Im Oktober diesen Jahres will er sich auch als NDT-Hauschoreograf
verabschieden. Und ein Adieu ist tatsächlich auch diese fürs
Bayerische Staatsballett entworfene Hommage an die Künstler,
Bühnenarbeiter und auch Zuschauer, die das Münchner Nationaltheater
durchziehen, für Kylián alle: „Zugvögel“.

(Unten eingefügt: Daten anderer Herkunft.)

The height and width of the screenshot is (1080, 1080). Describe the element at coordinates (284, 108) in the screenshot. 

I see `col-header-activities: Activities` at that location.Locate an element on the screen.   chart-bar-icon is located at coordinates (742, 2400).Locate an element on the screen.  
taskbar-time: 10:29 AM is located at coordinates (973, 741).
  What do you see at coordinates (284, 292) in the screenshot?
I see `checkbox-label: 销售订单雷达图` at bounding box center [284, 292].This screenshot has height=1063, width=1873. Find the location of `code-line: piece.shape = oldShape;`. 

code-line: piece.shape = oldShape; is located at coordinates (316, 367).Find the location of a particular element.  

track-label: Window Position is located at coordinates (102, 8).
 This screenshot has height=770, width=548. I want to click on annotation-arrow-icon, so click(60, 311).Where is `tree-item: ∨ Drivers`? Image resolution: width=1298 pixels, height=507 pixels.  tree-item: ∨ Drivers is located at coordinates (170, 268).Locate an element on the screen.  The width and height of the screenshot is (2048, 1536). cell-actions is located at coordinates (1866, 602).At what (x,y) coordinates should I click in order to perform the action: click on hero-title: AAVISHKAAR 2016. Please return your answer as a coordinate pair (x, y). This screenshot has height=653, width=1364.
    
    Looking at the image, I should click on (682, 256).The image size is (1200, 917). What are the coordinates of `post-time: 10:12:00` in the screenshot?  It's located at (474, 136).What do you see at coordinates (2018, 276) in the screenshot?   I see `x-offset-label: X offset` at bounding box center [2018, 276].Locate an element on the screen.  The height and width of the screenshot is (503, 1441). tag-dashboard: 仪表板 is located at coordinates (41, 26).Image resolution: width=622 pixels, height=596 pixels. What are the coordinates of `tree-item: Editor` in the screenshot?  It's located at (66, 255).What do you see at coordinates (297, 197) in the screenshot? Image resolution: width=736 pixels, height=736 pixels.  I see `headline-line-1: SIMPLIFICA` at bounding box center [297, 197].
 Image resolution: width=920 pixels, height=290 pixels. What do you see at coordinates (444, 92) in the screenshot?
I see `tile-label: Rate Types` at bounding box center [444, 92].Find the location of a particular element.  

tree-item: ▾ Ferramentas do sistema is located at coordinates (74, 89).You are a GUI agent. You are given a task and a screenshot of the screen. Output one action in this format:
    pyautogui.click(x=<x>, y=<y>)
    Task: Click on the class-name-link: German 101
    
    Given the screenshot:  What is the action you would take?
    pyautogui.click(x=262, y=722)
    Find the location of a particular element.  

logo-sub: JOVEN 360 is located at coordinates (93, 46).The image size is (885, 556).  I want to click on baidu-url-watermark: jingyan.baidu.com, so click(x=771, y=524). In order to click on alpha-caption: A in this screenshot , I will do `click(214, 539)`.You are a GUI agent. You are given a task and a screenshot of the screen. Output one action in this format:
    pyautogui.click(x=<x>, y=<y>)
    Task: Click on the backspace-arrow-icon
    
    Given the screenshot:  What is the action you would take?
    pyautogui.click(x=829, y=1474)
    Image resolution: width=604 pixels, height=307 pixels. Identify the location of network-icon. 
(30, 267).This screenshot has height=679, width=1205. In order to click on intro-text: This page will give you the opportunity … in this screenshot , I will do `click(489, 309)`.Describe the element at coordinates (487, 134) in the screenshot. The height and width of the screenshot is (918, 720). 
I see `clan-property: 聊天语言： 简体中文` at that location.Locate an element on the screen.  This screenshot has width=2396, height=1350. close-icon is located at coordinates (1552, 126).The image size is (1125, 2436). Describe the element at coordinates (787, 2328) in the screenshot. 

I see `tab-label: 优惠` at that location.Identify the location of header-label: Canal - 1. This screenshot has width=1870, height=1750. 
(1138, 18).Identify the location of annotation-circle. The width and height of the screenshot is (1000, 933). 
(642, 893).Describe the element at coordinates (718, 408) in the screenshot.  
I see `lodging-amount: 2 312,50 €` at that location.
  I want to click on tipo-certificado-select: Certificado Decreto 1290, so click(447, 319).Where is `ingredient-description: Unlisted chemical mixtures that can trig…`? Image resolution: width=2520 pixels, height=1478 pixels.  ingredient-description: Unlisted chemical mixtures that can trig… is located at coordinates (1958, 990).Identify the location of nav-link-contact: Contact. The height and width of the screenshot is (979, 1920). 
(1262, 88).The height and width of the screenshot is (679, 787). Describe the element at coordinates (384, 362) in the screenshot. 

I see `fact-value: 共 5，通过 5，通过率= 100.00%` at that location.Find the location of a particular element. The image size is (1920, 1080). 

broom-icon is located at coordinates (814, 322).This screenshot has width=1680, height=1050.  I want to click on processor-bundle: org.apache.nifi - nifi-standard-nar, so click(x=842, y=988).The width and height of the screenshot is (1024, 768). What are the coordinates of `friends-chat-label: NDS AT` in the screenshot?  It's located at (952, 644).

Aus Anlass des 20-jährigen Jubiläums seines Ensembles,
noch dazu als Ballettwochenauftakt, hatte sich Ivan Liska ein abendfüllendes
Stück gewünscht – was aber nie so recht Kyliáns
Metier gewesen ist. Also hat er, man könnte es Ausweichmanöver
nennen, zunächst einmal die Zuschauer in die von Choreografin
Karine Guizzo mit vielerlei exotischen (Tänzer-)Vogelwesen
belebten Gänge, Nischen und Depots der Unterbühne geleitet,
um sie dann, ungewohnt, durch eine Öffnung im Bühnenboden,
in das von virtuellen Möwen-Schwärmen durchflatterte
Parkett zu entlassen. Der Ansturm auf diese unterirdische Begehung, wenn auch für
Kenner solcher Raum-Inszenierungen verzichtbar, war in München
enorm. Aus logistischen Gründen können jedoch nur 800
bis 1.000 Parcours-Gänger, und diese nur in kleinen Gruppen,
eingelassen werden. Was Vorstellungs-Verspätung und ergo Verärgerung
im wartenden Publikum verursacht. Auch Kyliáns Mischung
aus Tanz und Film wurde vom weniger erlebnisoffenen Teil des Publikums
beknurrt: Der Eintritt sei eine teure Kinokarte gewesen.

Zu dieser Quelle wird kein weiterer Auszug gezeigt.